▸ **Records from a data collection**
* * * *

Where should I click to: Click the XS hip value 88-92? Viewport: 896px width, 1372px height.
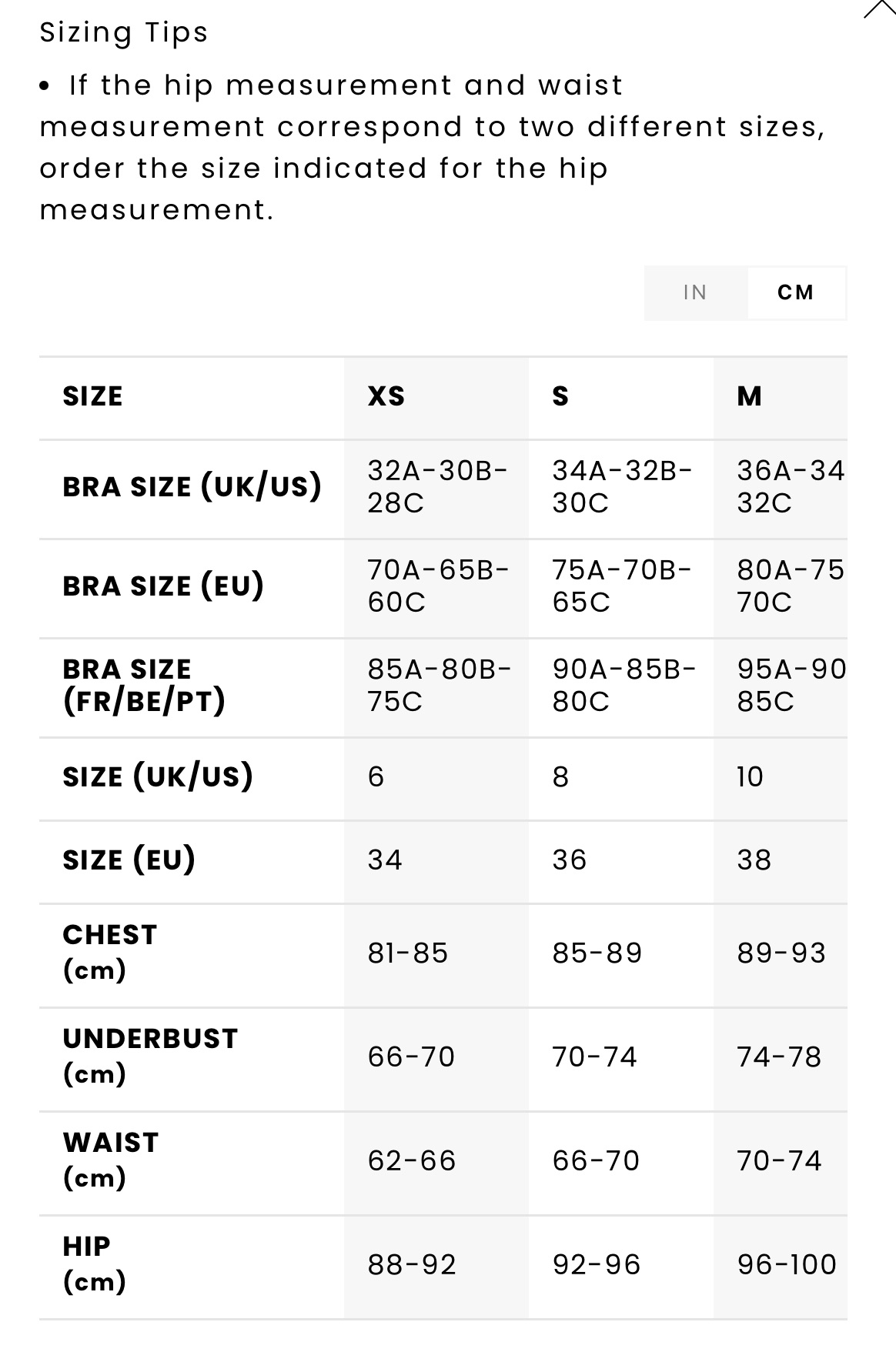(x=412, y=1264)
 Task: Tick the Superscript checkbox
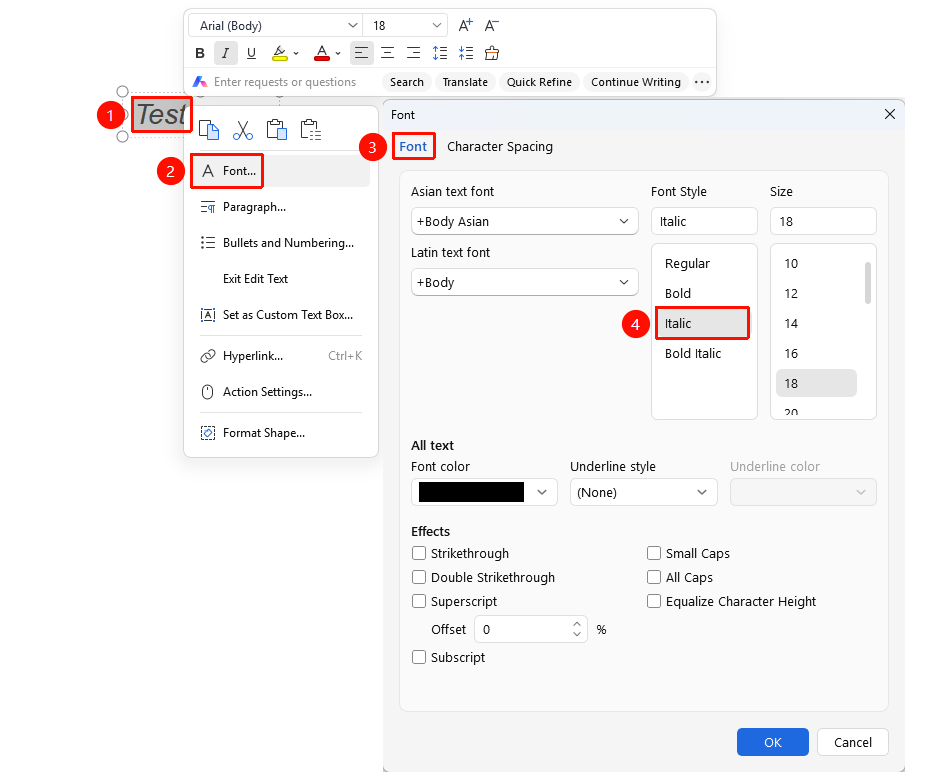(419, 601)
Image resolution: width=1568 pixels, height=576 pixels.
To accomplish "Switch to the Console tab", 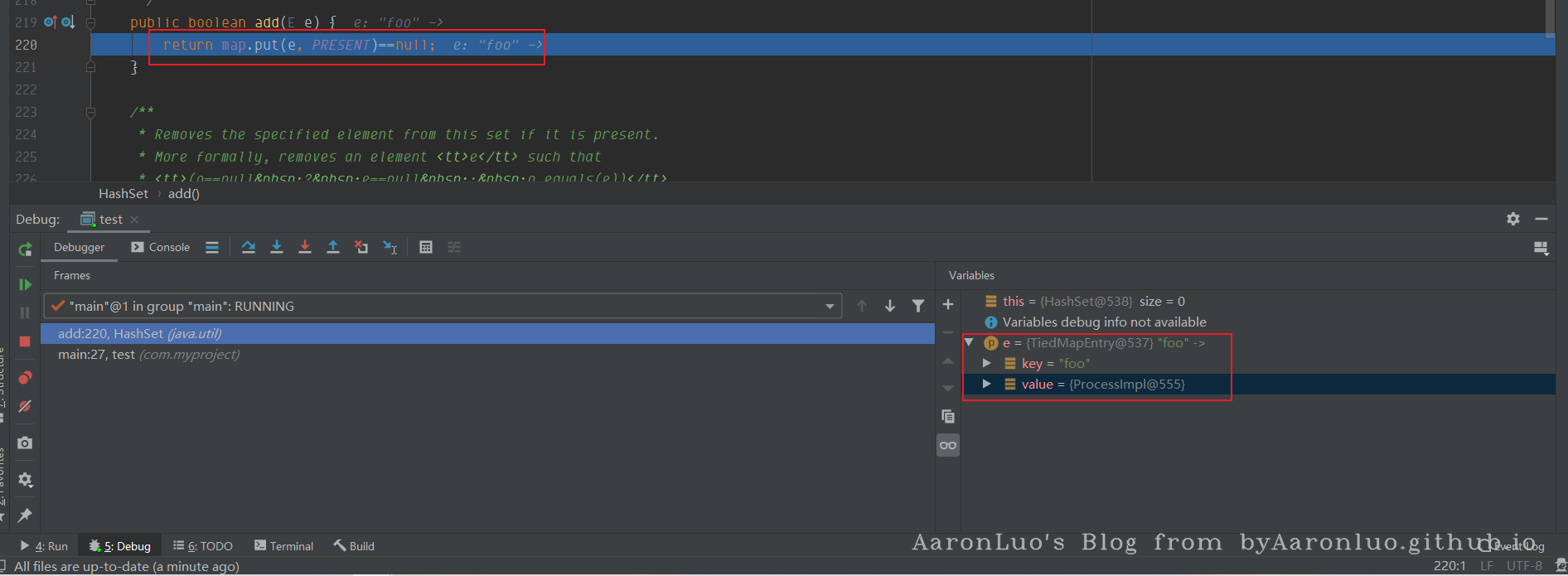I will pyautogui.click(x=161, y=247).
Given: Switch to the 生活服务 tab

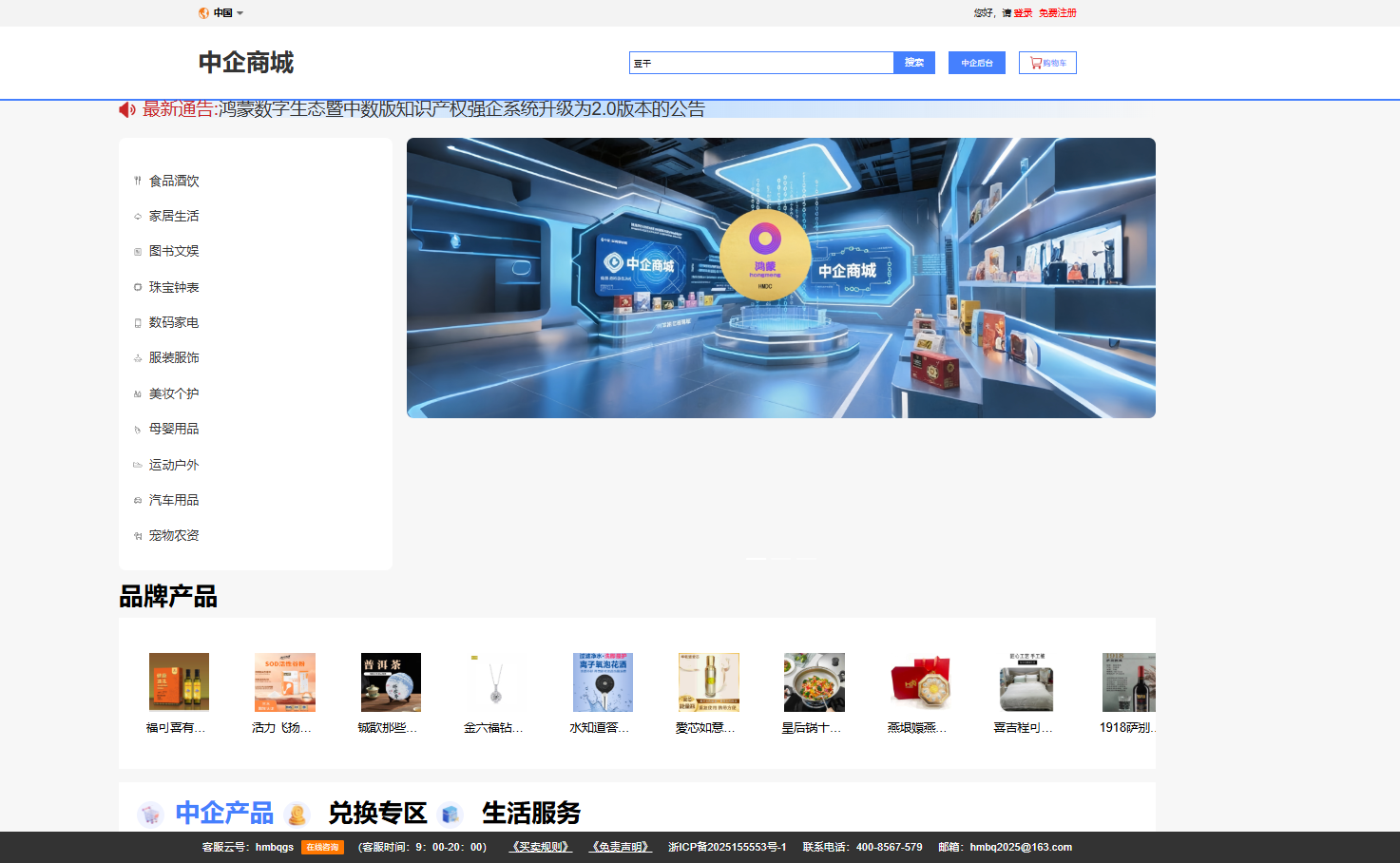Looking at the screenshot, I should point(532,814).
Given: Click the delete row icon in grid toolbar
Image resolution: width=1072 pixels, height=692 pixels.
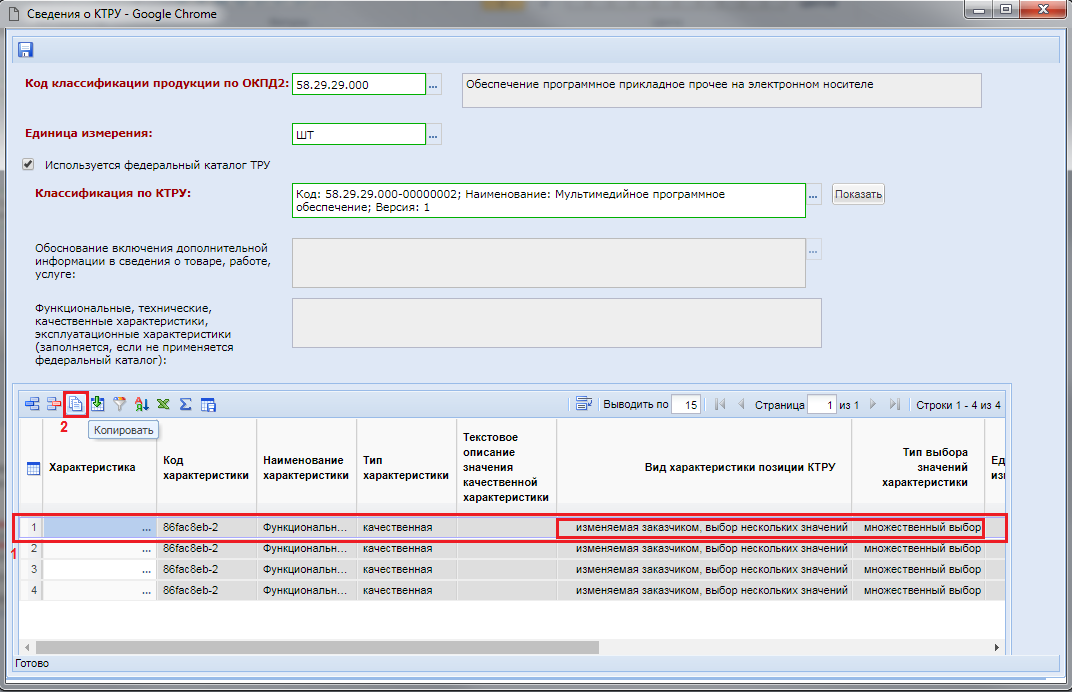Looking at the screenshot, I should 54,405.
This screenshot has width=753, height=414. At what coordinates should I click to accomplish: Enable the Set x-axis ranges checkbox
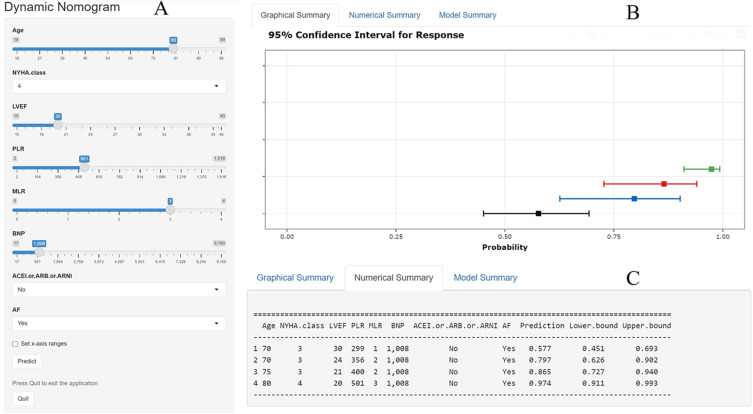[x=15, y=344]
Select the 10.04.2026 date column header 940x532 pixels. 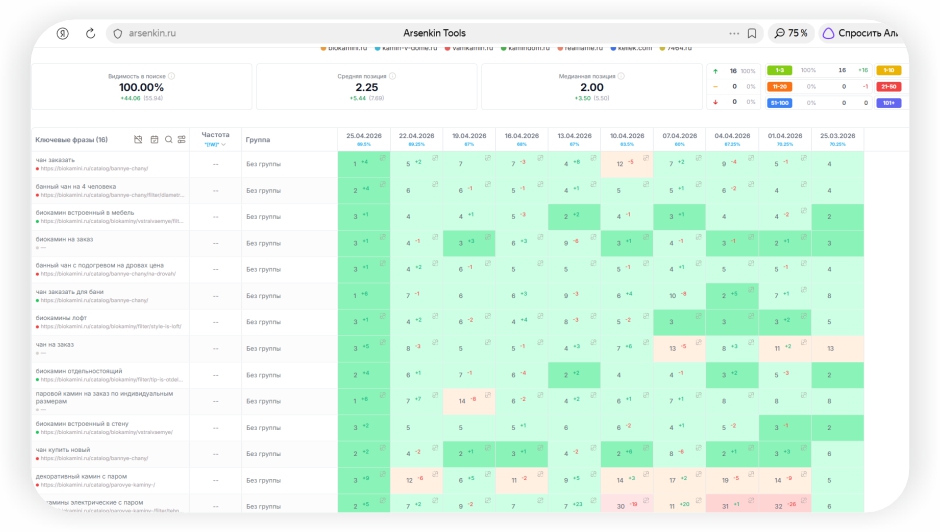click(627, 136)
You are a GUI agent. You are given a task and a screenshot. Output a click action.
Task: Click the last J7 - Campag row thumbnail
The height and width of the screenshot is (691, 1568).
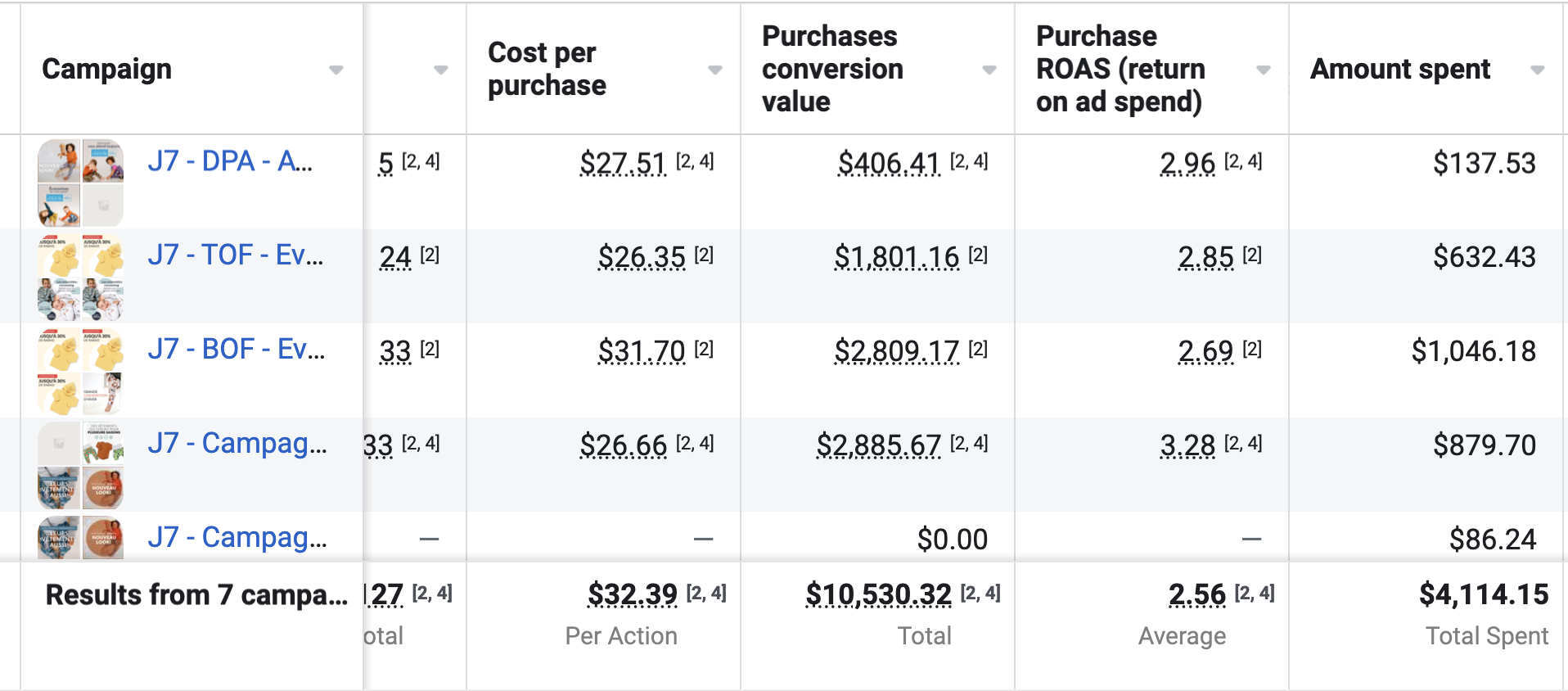click(x=80, y=538)
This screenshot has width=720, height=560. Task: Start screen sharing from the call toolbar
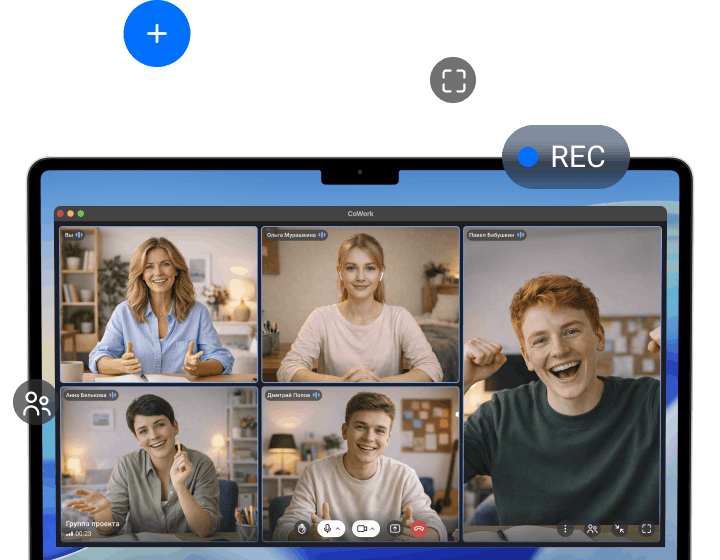(x=395, y=528)
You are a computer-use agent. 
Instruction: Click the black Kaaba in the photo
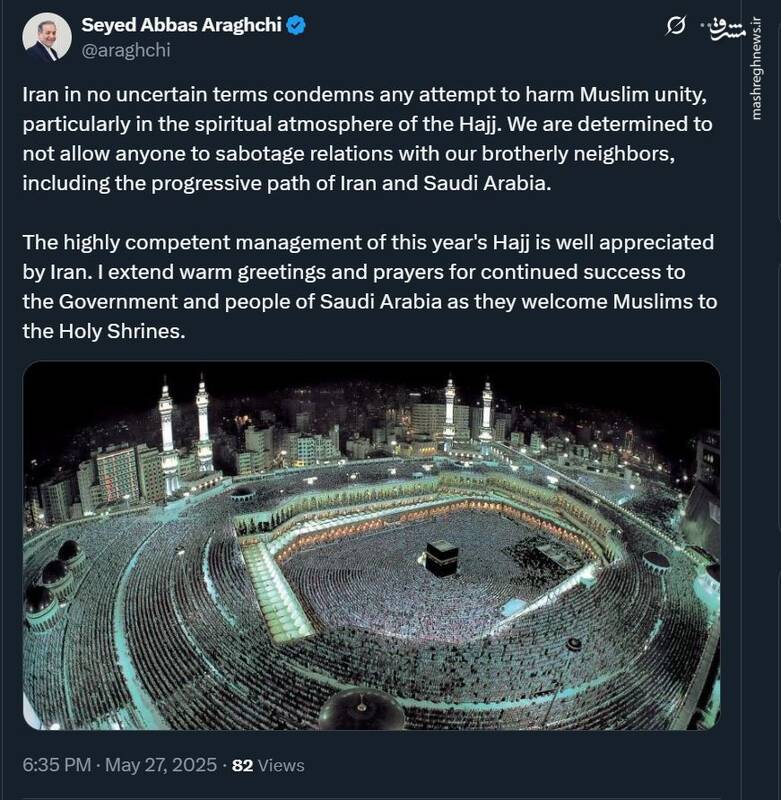443,558
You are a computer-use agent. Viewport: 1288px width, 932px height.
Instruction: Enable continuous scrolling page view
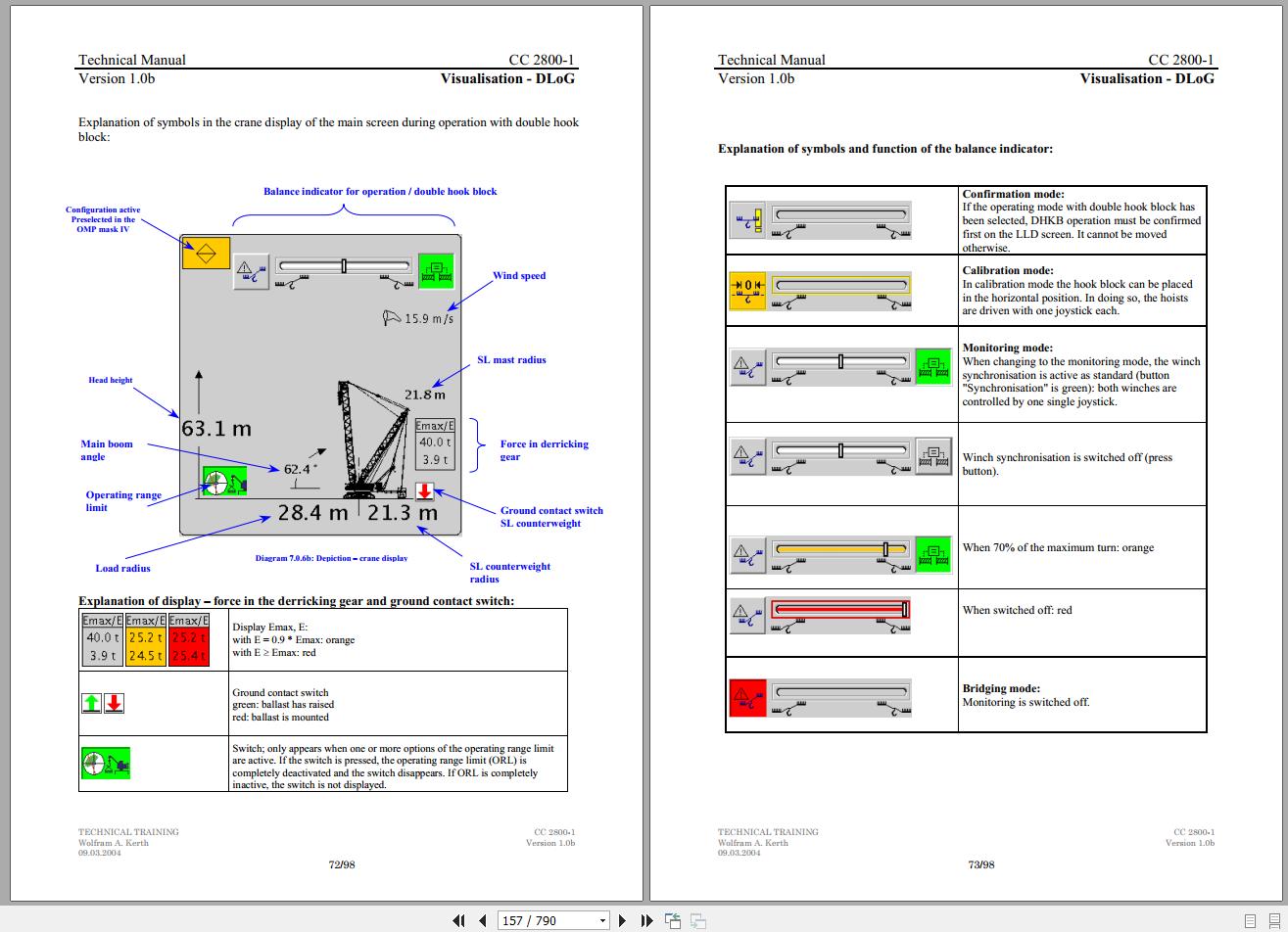[x=1274, y=921]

* * * *

▸ **PROBLEM DETAILS**
Respond with the exact lines above running from the one containing "You are a GUI" to the one containing "You are a computer-use agent. Viewport: 1288px", both ends kept and no pictures included.

▸ **EXERCISE ANSWER**
You are a GUI agent. You are given a task and a screenshot. Output a click action.
Task: Click the last J7 - Campag row thumbnail
The height and width of the screenshot is (691, 1568).
click(x=80, y=538)
This screenshot has width=720, height=560. Task: Start screen sharing from the call toolbar
(x=395, y=528)
You are a computer-use agent. 
Instruction: Click the black Kaaba in the photo
443,558
You are a computer-use agent. Viewport: 1288px width, 932px height.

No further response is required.